リレーエッセイのバトンを受けたものの、文章書くのは苦手でどうしようかなあと途方にくれておりました。ただ自分について少し振り返って考えるきっかけになってそれは良かったと思っています。将棋を始めた頃、大学将棋で頑張っていた頃、社会人になってからの話といろいろあるのですが、今回は自分と将棋との関係を語る上で重要な一つの『縁』についてお話したいと思います。

 小学4年の夏に埼玉から東京に引越した時、転校した学校の同じクラスにM君は居ました。M君はプロ棋士の将棋教室に通うほど熱心に将棋に取組んでおり、当時将棋を覚えたばかりで、面白くなりかけていた私にとって良い目標となり、将棋に更に熱中するきっかけを作ってくれました。また、彼は同級生にしてはしっかりとした考えを持った人間で、尊敬の気持ちもあったと思います。

 転校して半年位は、放課後はM君の家によく遊びに行って将棋を指しました。何百局も指したでしょうか。弱い私と指すのは彼にとってはどうだったのか判りませんが、私はおかげで実力を伸ばし、将棋にはまっていくことになります。M君に誘われて初めて将棋大会(小学生名人戦)にも出ました。その後クラスも変わり、高校からは学校も異なってしまいましたが、将棋道場や将棋大会で顔を合わせて将棋を指す様になりました。
 M君は居飛車の正統派攻め将棋でした。切れ味の鋭い才能あふれる将棋で、とても真似できないなあと思っていました。高校生の頃はどうやって彼の攻めを凌ぐかということを考えていた為か、私自身の将棋がだんだん形にこだわらない受け将棋になるきっかけになりました。

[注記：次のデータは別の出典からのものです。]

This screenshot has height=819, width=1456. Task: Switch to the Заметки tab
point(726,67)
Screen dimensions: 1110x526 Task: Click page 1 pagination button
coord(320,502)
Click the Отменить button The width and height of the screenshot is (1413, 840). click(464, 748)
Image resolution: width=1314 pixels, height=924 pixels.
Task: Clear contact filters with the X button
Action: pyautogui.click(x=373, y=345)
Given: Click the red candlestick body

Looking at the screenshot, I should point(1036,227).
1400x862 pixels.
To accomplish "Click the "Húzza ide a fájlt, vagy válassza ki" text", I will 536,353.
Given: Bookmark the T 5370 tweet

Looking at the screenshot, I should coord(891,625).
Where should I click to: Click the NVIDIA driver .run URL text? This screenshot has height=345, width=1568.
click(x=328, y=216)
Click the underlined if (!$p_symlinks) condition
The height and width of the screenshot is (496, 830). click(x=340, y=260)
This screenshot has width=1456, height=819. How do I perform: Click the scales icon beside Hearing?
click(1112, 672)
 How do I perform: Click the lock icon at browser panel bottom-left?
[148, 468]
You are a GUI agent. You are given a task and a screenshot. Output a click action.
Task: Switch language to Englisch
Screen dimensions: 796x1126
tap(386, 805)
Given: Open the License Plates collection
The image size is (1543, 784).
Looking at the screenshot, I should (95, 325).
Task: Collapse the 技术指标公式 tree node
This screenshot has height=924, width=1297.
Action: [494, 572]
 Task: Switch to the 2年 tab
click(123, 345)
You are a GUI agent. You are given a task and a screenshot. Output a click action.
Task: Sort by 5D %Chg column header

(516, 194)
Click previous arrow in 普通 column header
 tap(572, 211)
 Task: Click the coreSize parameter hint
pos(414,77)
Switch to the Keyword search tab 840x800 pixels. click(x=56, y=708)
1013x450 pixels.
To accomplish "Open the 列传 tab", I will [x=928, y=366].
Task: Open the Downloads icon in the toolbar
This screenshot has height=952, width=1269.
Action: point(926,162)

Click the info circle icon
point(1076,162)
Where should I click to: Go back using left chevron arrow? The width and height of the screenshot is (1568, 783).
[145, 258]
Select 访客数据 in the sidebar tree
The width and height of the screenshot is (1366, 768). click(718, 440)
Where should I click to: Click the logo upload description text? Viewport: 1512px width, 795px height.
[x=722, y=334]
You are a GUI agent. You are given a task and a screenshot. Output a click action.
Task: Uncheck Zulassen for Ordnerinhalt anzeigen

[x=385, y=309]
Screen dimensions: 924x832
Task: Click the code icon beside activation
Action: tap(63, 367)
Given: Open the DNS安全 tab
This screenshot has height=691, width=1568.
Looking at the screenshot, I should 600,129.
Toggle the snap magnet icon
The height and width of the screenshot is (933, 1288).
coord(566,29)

 私とってM君は師匠と呼ぶのはちょっと大袈裟かもしれないけど、将棋を覚えてから大学に入る迄で最も影響を受けた人であることは間違い無いです。もし東京に引越してこなかったら、もしM君と同じクラスに転校してこなかったら・・・どうなっていたのだろうか。皆さんにも、そんな出会いってありますか。M君とはもう10年以上会っていませんが、元気にしているかなあ。

 20年以上前の一つの出会いを思い出しながら、今までの将棋に関わる全ての『縁』に感謝し、また新しい出会いを楽しみに将棋を楽しんでいきたいと思います。皆様今後ともよろしくお願いします。

(おまけ)
 私はお気楽志向で、ついつい易きに流れてしまう悪い癖をもった人間です。ここ数年は何事も中途半端になっていました。このままではイカン!!。今年の私のテーマは『結果を出す』です。将棋も、仕事も、ダイエットも(!!!)結果にこだわって頑張りたいと思います。(おしまい)


サロ中トップページの会員名簿を見ながら次にバトンを渡す方を考えまして・・・鳥居 勉さんにお願いしたいのですが、よろしいでしょうか。